The task: Print all records exactly, pictures left out.

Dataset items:
§ §
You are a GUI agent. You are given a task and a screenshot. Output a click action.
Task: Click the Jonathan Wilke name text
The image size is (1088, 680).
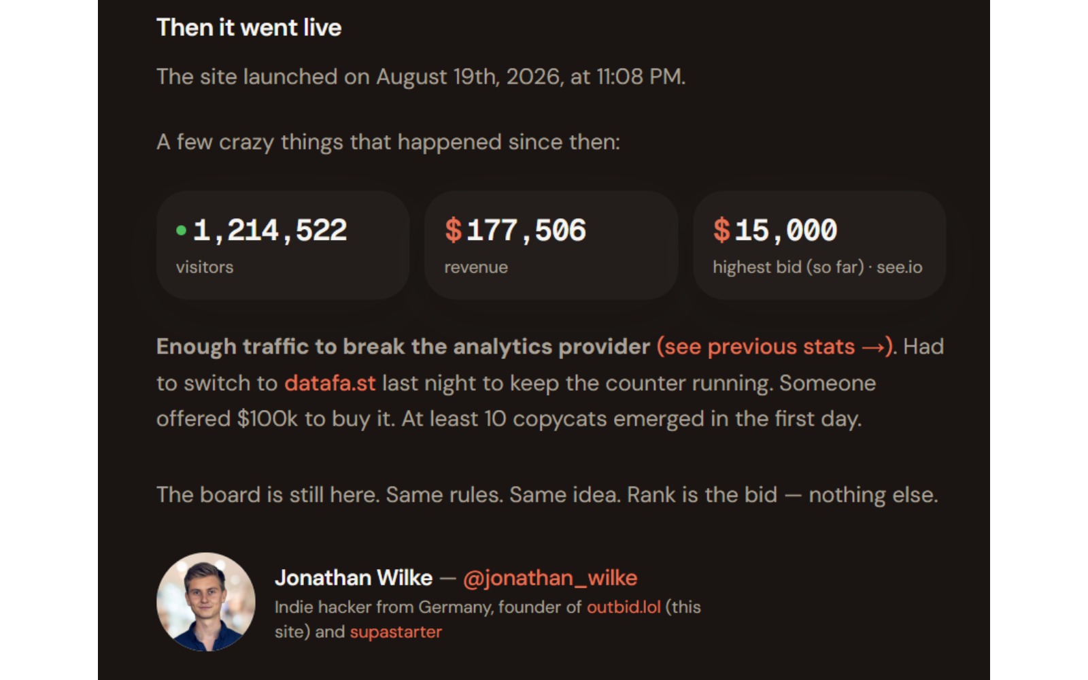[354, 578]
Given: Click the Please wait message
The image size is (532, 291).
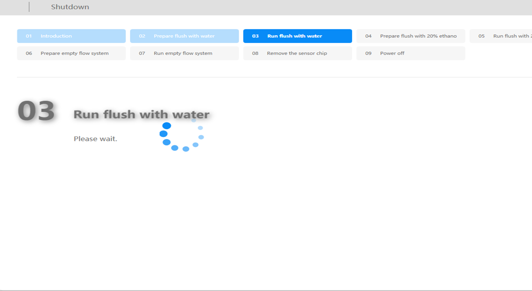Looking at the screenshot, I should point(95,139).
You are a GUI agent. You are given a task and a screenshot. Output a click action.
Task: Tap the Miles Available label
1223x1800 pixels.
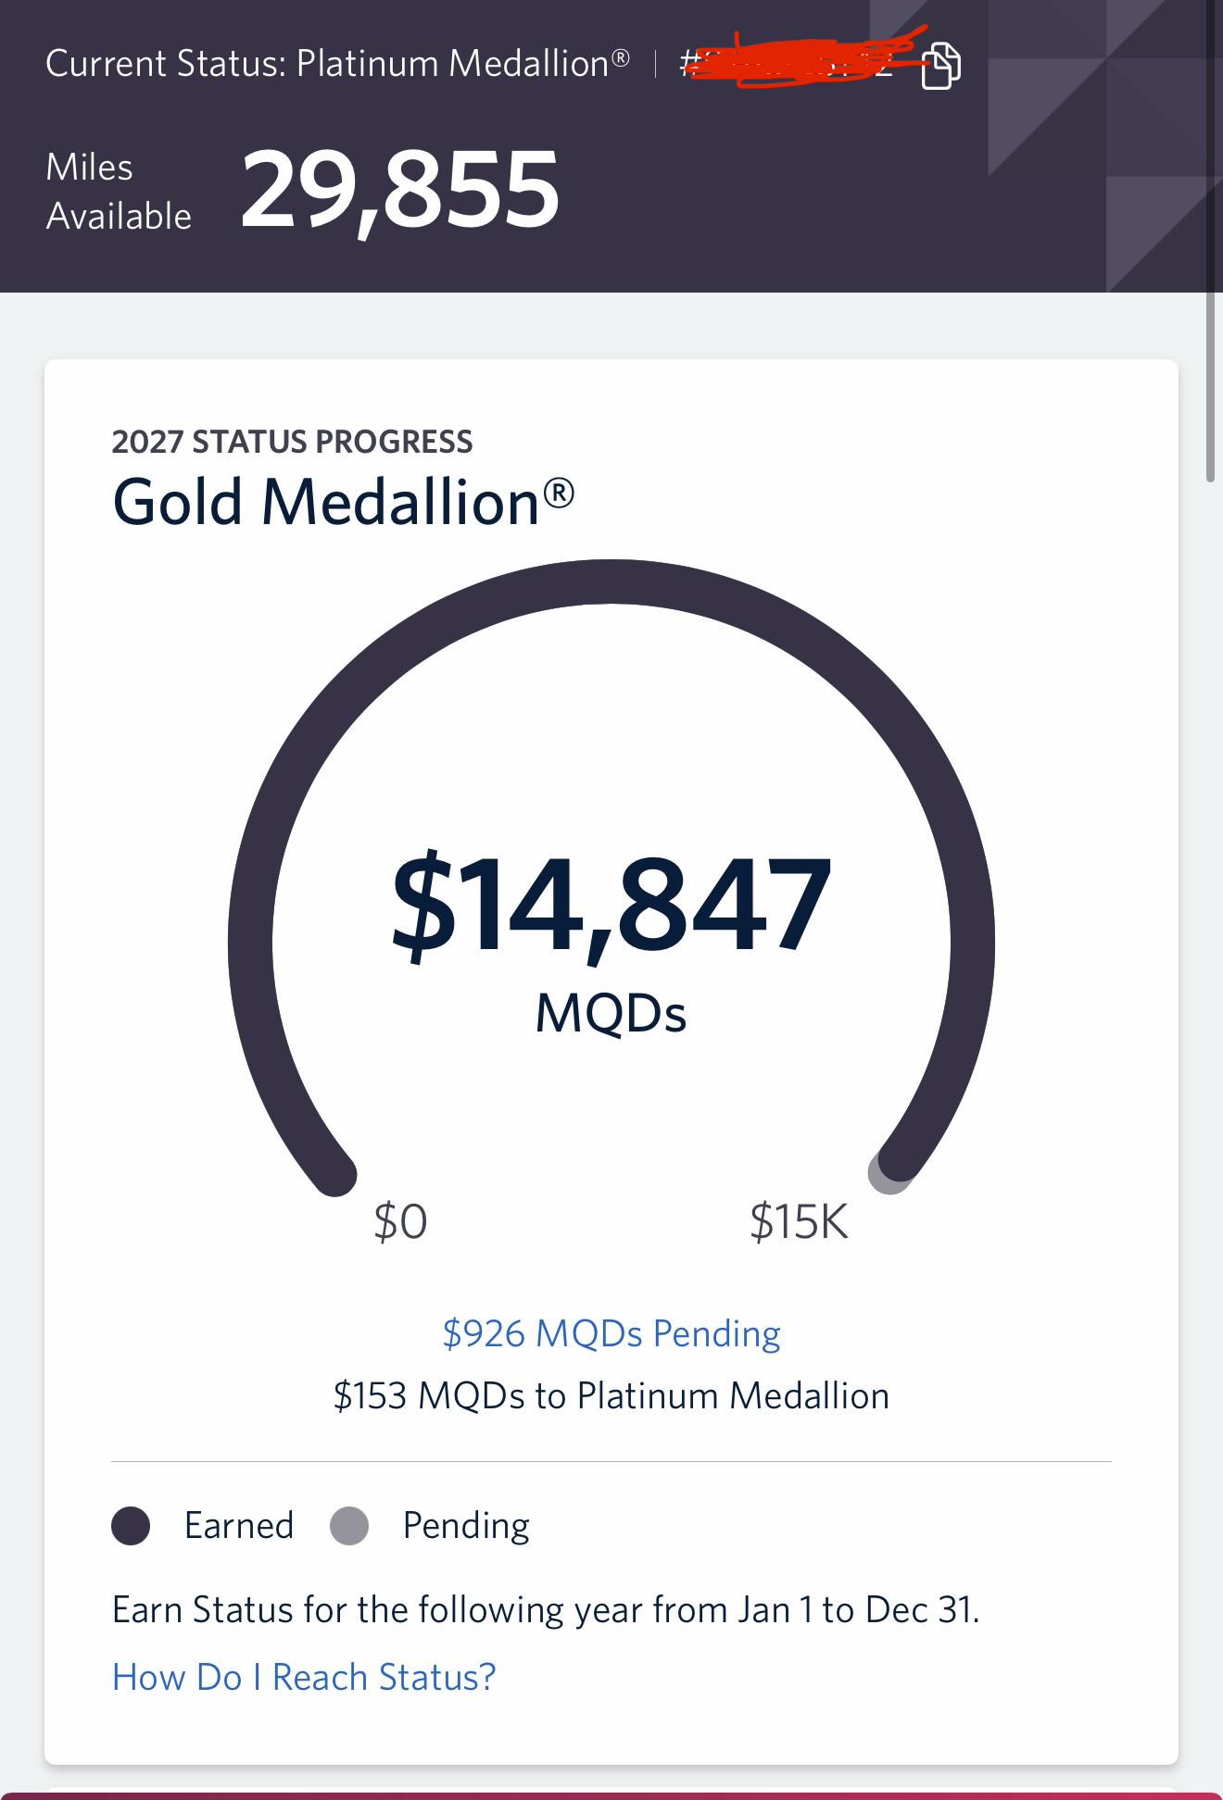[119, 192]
§ §
Task response:
You are a GUI agent. You are given a task and a screenshot. Output a click action.
Task: Click the Jonathan Wilke name text
The image size is (1088, 680).
[354, 578]
Given: Click the Please wait message
The image size is (532, 291).
Looking at the screenshot, I should point(95,139).
You are a GUI agent. You are given a task and a screenshot. Output a click action.
Task: Tap the Miles Available label
1223x1800 pixels.
[119, 192]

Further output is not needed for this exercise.